Mas um indivíduo realmente e simplesmente bom é o mais desvalioso dos homens. É talvez uma árvore frutífera, mas que produz frutos quando é sazão, e fora disso não produz mais nada; ali está, no seu lugar, quieta, sem movimento, sem iniciativa, sem préstimo, sem solicitudes, sem graça.
Apenas dá sombra. Uma sombra igual para todos. Mas que importa aos homens uma árvore que dá sombra! A sombra aproveita-se, quando aderga, goza-se, saboreia-se, mas não se tem nenhuma gratidão para a planta equânime que não no-la reservou para nós, que a dará ao primeiro vagabundo que a procure. Assim, a árvore de boa sombra vive realmente isolada, cercada por uma densa muralha de impenetrabilidade própria e de alheia indiferença."
"Diga ao seu amigo que faça isso."
Palhares sorriu, pôs um confeito na língua e, a remexê-lo na boca, perguntou:
- "Quer jantar comigo?"
- "Obrigado."
- "Sem cerimônia.
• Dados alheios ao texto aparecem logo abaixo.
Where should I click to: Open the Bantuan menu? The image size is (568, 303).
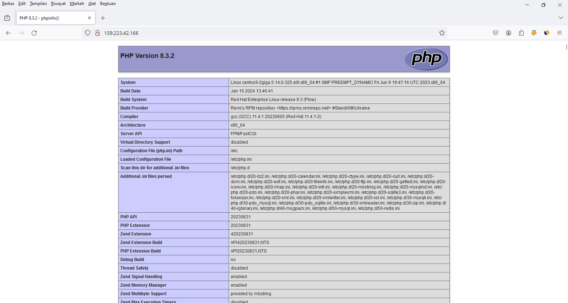pos(108,4)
Temos hoje lá em casa um peixe que me mandaram do litoral, um esplêndido robalo. Presente de um amigo."
- "Tem amigos amáveis."
- "Mas, naturalmente. Prestei a esse um serviço de grande importância, que só eu estava em condições de prestar."
- "Gratidão, nesse caso."
- "Qual!"
- "Esperança de novo serviço..."
- "Talvez"
- "Afeto humano!"
- "Afetos verdadeiros e sólidos! Passam depressa, nada mais fugitivo, não há dúvida; mas verdadeiros e sólidos porque se firmam na realidade viva das relações úteis. Não há outra. Dentro da vida, da vida efetiva, da vida que se vive, não há outra. É isso. É assim. Mas quer ou não quer comer o bom peixe do meu amigo?"